### RECORDS PROVIDED

*** Begin section ***

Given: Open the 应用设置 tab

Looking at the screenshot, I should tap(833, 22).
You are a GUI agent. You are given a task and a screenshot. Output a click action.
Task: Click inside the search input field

*** End section ***
*** Begin section ***

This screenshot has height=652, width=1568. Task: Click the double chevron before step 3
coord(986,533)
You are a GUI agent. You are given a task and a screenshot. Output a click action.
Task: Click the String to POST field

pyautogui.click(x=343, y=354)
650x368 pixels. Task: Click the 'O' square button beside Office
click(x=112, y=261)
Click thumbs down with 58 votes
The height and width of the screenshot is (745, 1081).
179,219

*** End section ***

### YOUR INSTRUCTIONS
Only the lines above starting at the line that holds "Given: Open the 应用设置 tab" and ending at the line that holds "Task: Click inside the search input field" are to be repeated, exactly and in full.

### ANSWER TO THIS PROBLEM
Given: Open the 应用设置 tab

Looking at the screenshot, I should tap(833, 22).
You are a GUI agent. You are given a task and a screenshot. Output a click action.
Task: Click inside the search input field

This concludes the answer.